[[ Data extract, beginning ]]

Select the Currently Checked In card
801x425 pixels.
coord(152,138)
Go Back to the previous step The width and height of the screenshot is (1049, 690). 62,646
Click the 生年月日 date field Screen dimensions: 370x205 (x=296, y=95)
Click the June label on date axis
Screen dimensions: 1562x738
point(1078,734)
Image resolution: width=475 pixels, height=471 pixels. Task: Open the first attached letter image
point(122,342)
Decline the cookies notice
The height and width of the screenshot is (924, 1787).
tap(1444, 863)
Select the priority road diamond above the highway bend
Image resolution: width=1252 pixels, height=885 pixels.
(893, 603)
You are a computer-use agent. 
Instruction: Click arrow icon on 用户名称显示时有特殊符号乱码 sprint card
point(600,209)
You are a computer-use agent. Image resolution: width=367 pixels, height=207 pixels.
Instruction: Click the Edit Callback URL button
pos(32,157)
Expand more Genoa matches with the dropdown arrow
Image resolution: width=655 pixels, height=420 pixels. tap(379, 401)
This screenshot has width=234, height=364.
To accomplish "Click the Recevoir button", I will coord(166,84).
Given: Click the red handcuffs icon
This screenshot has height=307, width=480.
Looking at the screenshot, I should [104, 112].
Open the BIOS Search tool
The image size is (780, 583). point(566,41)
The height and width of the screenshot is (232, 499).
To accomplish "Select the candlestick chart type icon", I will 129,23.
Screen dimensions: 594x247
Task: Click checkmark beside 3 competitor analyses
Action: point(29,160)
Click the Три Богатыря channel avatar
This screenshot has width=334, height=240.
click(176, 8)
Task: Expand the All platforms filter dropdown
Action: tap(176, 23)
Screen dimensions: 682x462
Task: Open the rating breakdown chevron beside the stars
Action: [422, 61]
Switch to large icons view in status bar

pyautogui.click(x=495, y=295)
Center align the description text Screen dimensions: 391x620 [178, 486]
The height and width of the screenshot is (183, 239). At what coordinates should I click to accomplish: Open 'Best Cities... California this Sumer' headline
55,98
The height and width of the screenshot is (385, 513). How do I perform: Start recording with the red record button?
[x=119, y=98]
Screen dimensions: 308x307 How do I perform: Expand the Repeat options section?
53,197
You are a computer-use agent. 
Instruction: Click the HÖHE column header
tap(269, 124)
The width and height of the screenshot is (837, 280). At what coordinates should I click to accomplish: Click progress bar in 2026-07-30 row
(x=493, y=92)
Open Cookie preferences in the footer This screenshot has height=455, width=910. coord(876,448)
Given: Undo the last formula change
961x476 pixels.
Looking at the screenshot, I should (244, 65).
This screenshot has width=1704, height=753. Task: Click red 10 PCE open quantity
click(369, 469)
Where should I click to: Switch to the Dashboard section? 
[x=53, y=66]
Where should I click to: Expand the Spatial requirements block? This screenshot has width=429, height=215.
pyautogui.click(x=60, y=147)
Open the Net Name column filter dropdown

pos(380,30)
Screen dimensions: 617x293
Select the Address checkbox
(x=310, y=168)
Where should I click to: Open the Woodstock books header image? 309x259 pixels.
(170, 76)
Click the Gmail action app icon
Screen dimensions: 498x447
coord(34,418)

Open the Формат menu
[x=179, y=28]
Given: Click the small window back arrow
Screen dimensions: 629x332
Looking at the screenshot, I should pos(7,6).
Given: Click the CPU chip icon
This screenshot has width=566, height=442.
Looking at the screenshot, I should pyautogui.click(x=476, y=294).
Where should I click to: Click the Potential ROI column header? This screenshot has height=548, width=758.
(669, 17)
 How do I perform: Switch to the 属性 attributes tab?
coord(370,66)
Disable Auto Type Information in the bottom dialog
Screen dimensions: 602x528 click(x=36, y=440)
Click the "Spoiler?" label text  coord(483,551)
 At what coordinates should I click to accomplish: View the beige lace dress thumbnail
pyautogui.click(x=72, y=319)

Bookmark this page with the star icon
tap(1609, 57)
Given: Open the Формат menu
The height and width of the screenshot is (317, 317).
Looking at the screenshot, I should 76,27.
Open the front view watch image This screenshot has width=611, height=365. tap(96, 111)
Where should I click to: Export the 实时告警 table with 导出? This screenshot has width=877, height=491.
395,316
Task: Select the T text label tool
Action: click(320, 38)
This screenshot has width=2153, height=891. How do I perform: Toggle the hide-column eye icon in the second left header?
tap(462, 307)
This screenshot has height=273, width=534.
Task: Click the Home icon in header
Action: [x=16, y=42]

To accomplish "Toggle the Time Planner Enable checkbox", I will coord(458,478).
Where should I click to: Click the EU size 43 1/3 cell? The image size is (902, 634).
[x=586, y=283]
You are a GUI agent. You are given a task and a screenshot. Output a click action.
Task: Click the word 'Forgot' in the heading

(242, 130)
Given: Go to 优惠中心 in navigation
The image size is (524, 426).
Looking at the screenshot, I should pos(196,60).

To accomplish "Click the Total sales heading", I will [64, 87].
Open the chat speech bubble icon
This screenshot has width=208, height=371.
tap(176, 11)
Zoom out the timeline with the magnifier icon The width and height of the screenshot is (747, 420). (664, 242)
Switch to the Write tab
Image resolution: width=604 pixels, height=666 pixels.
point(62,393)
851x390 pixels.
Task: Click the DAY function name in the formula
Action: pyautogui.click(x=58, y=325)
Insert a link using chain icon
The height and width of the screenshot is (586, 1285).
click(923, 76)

[[ Data extract, end ]]

### Task objective
Go through the records above and retype each one exactly.

### Exercise output
Select the Currently Checked In card
801x425 pixels.
coord(152,138)
Go Back to the previous step The width and height of the screenshot is (1049, 690). 62,646
Click the 生年月日 date field Screen dimensions: 370x205 (x=296, y=95)
Click the June label on date axis
Screen dimensions: 1562x738
point(1078,734)
Image resolution: width=475 pixels, height=471 pixels. Task: Open the first attached letter image
point(122,342)
Decline the cookies notice
The height and width of the screenshot is (924, 1787).
tap(1444, 863)
Select the priority road diamond above the highway bend
Image resolution: width=1252 pixels, height=885 pixels.
(893, 603)
You are a computer-use agent. 
Instruction: Click arrow icon on 用户名称显示时有特殊符号乱码 sprint card
point(600,209)
You are a computer-use agent. Image resolution: width=367 pixels, height=207 pixels.
Instruction: Click the Edit Callback URL button
pos(32,157)
Expand more Genoa matches with the dropdown arrow
Image resolution: width=655 pixels, height=420 pixels. tap(379, 401)
This screenshot has width=234, height=364.
To accomplish "Click the Recevoir button", I will coord(166,84).
Given: Click the red handcuffs icon
This screenshot has height=307, width=480.
Looking at the screenshot, I should [104, 112].
Open the BIOS Search tool
The image size is (780, 583). point(566,41)
The height and width of the screenshot is (232, 499).
To accomplish "Select the candlestick chart type icon", I will 129,23.
Screen dimensions: 594x247
Task: Click checkmark beside 3 competitor analyses
Action: point(29,160)
Click the Три Богатыря channel avatar
This screenshot has width=334, height=240.
click(176, 8)
Task: Expand the All platforms filter dropdown
Action: tap(176, 23)
Screen dimensions: 682x462
Task: Open the rating breakdown chevron beside the stars
Action: [422, 61]
Switch to large icons view in status bar

pyautogui.click(x=495, y=295)
Center align the description text Screen dimensions: 391x620 [178, 486]
The height and width of the screenshot is (183, 239). At what coordinates should I click to accomplish: Open 'Best Cities... California this Sumer' headline
55,98
The height and width of the screenshot is (385, 513). How do I perform: Start recording with the red record button?
[x=119, y=98]
Screen dimensions: 308x307 How do I perform: Expand the Repeat options section?
53,197
You are a computer-use agent. 
Instruction: Click the HÖHE column header
tap(269, 124)
The width and height of the screenshot is (837, 280). At what coordinates should I click to accomplish: Click progress bar in 2026-07-30 row
(x=493, y=92)
Open Cookie preferences in the footer This screenshot has height=455, width=910. coord(876,448)
Given: Undo the last formula change
961x476 pixels.
Looking at the screenshot, I should (244, 65).
This screenshot has width=1704, height=753. Task: Click red 10 PCE open quantity
click(369, 469)
Where should I click to: Switch to the Dashboard section? 
[x=53, y=66]
Where should I click to: Expand the Spatial requirements block? This screenshot has width=429, height=215.
pyautogui.click(x=60, y=147)
Open the Net Name column filter dropdown

pos(380,30)
Screen dimensions: 617x293
Select the Address checkbox
(x=310, y=168)
Where should I click to: Open the Woodstock books header image? 309x259 pixels.
(170, 76)
Click the Gmail action app icon
Screen dimensions: 498x447
coord(34,418)

Open the Формат menu
[x=179, y=28]
Given: Click the small window back arrow
Screen dimensions: 629x332
Looking at the screenshot, I should pos(7,6).
Given: Click the CPU chip icon
This screenshot has width=566, height=442.
Looking at the screenshot, I should pyautogui.click(x=476, y=294).
Where should I click to: Click the Potential ROI column header? This screenshot has height=548, width=758.
(669, 17)
 How do I perform: Switch to the 属性 attributes tab?
coord(370,66)
Disable Auto Type Information in the bottom dialog
Screen dimensions: 602x528 click(x=36, y=440)
Click the "Spoiler?" label text  coord(483,551)
 At what coordinates should I click to accomplish: View the beige lace dress thumbnail
pyautogui.click(x=72, y=319)

Bookmark this page with the star icon
tap(1609, 57)
Given: Open the Формат menu
The height and width of the screenshot is (317, 317).
Looking at the screenshot, I should 76,27.
Open the front view watch image This screenshot has width=611, height=365. tap(96, 111)
Where should I click to: Export the 实时告警 table with 导出? This screenshot has width=877, height=491.
395,316
Task: Select the T text label tool
Action: click(320, 38)
This screenshot has width=2153, height=891. How do I perform: Toggle the hide-column eye icon in the second left header?
tap(462, 307)
This screenshot has height=273, width=534.
Task: Click the Home icon in header
Action: [x=16, y=42]

To accomplish "Toggle the Time Planner Enable checkbox", I will coord(458,478).
Where should I click to: Click the EU size 43 1/3 cell? The image size is (902, 634).
[x=586, y=283]
You are a GUI agent. You are given a task and a screenshot. Output a click action.
Task: Click the word 'Forgot' in the heading

(242, 130)
Given: Go to 优惠中心 in navigation
The image size is (524, 426).
Looking at the screenshot, I should pos(196,60).

To accomplish "Click the Total sales heading", I will [64, 87].
Open the chat speech bubble icon
This screenshot has width=208, height=371.
tap(176, 11)
Zoom out the timeline with the magnifier icon The width and height of the screenshot is (747, 420). (664, 242)
Switch to the Write tab
Image resolution: width=604 pixels, height=666 pixels.
point(62,393)
851x390 pixels.
Task: Click the DAY function name in the formula
Action: pyautogui.click(x=58, y=325)
Insert a link using chain icon
The height and width of the screenshot is (586, 1285).
click(923, 76)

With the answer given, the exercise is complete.